Who can forget poor old Willy Loman in Arthur Miller’s play, Death of a Salesman? When he was fired, Willy felt that he had been thrown out like a piece of fruit. The myth he lived by had landed him on the street with no more self esteem than trash. His myth had betrayed him. Instead of making him into somebody going somewhere, it robbed him of all his dignity and took him nowhere.

It’s important to choose our own myths, to ask ourselves the question: What is the story I’m telling myself about who I am? As we face radical changes in our work and our world, the old narratives are coming under pressure. If they don’t serve to help us to realize ourselves and our possibilities, then it may be time to let them go.

What happens when we change our narrative?

I’ve had the privilege of witnessing that. When people shift in the way they see themselves, all sorts of growth starts to happen. At the root of the shift is a transfer of authority from outside to inside, from believing in external codes of conduct, to believing in their own goodness and possibilities.

They start to move into the adventure of their lives like the hero in a folktale. He doesn’t set off to win the game and fill his pockets with as much gold as he can. His motivation comes from a place of love. He dares to follow a dream. People laugh at his idealism and naivety, they call him a simpleton. But he goes forward anyway. On the road, he is met by different creatures, some of whom need help—and he responds to the needs of others while continuing to follow his dream. He continually makes choices based on the intention to offer something of himself to others. In so doing, he enters a co-creative relationship with the cosmos.
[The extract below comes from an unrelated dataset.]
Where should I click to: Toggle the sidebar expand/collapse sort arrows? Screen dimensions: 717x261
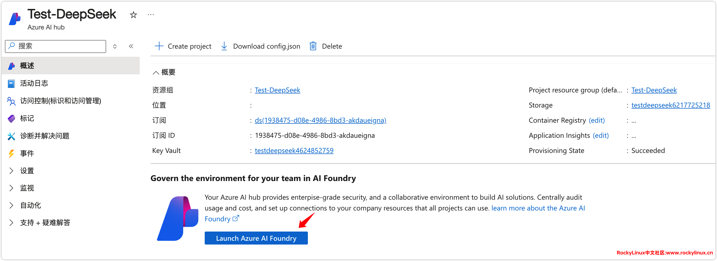coord(115,46)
My own mythic explorations have given me a picture of humanity that is quite different from one I started out with. I don’t see human beings as sinners or mechanisms governed by the arbitrary laws of nature. I see the human soul as extraordinarily brave. It takes great love and courage to enter mortal life, to feel pain and grief, to love and then lose what we treasure most of all. Human beings meet the mystery of the cosmos at its very shore. We have the tremendous opportunity to relate to other beings, to rouse and inspire the world around us. We are creators within creation who have the opportunity to take the raw materials of life and spin them into gold. Who can know how rare that opportunity is?

When I am in the presence of one who is ill, stigmatized, bewildered, or overcome by losses that can’t be fixed or even compensated—I am aware that I am in the presence of a truly noble soul. Her story has something deep within it—a pearl of great price—not just for herself, but for the whole world. It’s vital that she see herself through to the other side, because those who suffer and thrive are the real stars. They’re the ones who will shine in the dark night and guide others who take the same way.
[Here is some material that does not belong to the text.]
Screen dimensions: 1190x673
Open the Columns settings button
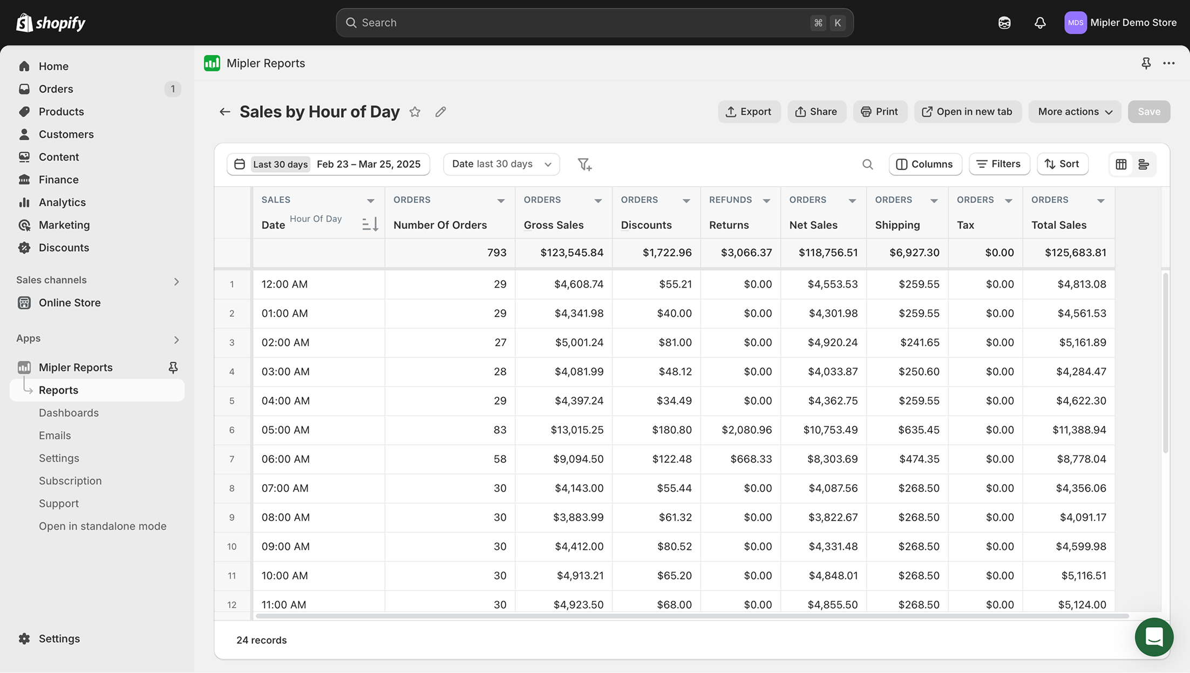pos(925,164)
Basically my objective is to get people engaged in their own stories. To turn their attention from outside to inside authorities. I don’t have the answers to their questions, but they do. I’m absolutely fascinated by what people find for themselves. I marvel at the subjects they choose to explore, the questions they ask, the myths to which they’re drawn, the elements of nature that speak to them.
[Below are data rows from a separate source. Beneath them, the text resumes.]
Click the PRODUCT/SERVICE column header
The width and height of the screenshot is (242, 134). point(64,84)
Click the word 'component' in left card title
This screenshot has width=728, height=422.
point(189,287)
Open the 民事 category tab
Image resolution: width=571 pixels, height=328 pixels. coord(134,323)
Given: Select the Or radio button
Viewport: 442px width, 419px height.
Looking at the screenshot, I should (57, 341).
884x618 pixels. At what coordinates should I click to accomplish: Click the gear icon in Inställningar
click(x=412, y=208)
I’ve observed enough people taking hold of their creative paths to see that when they embrace their calling, good things happen. They have ordeals, sure, but trials come one way or another. What’s exciting is that the outside world responds to the changes people make inside. Jung called it synchronicity. It prompts one to think: Hey, maybe Providence is real. Maybe the universe actually does support me becoming the person I really am, rather than the person others tell me I should be.